• **Exercise instructions**:
How many lines of these entries hold the string "computer"? Reply with the number alone.

----- The input

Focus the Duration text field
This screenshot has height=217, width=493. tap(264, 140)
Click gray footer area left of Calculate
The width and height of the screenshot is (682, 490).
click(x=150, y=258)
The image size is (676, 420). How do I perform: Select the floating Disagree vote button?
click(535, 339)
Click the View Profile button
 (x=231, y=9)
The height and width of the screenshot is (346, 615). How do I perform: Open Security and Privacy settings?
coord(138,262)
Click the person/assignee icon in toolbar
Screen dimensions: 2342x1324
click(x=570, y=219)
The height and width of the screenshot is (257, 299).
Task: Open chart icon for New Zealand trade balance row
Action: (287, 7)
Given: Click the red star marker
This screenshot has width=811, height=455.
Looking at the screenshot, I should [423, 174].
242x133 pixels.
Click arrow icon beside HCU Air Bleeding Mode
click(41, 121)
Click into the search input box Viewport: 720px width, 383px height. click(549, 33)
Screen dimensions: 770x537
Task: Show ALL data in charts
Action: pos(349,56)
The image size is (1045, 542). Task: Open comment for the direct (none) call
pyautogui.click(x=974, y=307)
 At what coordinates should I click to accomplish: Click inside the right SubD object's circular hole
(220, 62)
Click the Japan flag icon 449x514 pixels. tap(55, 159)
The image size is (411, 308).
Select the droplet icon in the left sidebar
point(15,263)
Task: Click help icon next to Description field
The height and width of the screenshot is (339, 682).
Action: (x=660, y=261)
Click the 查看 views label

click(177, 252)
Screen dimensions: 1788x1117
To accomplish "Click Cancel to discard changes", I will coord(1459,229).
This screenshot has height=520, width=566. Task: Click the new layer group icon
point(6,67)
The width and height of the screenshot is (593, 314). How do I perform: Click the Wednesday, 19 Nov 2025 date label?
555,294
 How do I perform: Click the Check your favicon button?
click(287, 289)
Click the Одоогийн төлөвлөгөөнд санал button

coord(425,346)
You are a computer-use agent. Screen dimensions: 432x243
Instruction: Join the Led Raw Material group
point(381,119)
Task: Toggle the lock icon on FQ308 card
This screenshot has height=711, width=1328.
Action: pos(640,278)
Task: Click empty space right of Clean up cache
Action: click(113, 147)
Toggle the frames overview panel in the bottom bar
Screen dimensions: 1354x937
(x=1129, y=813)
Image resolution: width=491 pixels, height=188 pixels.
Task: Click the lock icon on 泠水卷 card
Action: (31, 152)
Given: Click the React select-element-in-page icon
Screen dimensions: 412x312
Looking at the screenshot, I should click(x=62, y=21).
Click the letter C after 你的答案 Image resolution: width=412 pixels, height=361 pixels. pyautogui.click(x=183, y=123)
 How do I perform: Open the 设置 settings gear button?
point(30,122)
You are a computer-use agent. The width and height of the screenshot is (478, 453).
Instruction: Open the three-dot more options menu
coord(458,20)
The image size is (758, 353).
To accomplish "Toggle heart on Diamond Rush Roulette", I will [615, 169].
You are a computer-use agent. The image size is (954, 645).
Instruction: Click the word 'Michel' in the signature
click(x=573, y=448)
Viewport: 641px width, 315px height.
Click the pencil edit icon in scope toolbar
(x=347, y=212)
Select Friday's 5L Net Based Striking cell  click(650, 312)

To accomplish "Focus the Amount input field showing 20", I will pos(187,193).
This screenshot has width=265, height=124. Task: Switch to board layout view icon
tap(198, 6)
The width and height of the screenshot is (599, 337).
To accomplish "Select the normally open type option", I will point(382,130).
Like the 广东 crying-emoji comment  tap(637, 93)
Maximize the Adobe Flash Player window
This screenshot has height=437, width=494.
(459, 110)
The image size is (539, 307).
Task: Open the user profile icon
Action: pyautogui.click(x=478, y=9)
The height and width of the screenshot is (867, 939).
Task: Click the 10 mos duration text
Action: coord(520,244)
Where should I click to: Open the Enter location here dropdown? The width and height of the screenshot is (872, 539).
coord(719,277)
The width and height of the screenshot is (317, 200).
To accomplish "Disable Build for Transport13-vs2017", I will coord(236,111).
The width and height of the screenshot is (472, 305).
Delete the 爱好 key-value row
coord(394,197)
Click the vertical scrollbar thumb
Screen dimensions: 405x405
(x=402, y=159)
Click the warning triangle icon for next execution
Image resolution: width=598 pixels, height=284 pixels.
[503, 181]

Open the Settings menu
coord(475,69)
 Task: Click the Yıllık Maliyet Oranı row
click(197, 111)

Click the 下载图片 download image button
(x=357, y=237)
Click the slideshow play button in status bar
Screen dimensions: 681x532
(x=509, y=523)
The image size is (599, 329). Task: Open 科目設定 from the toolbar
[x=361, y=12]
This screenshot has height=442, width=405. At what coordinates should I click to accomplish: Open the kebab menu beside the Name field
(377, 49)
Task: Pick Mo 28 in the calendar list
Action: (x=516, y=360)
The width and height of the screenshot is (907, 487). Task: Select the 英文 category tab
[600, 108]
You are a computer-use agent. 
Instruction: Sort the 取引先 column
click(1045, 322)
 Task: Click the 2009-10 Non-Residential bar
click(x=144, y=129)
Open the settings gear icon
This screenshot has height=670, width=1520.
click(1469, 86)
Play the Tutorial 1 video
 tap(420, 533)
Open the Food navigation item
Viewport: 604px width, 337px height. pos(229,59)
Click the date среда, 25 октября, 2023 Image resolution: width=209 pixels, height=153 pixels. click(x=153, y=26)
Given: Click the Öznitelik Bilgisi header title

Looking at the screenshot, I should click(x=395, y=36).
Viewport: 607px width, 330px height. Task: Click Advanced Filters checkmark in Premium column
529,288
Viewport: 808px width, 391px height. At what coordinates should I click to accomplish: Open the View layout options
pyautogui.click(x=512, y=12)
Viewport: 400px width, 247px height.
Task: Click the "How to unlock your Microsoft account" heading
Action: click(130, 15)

----------

• **Exercise answer**:
4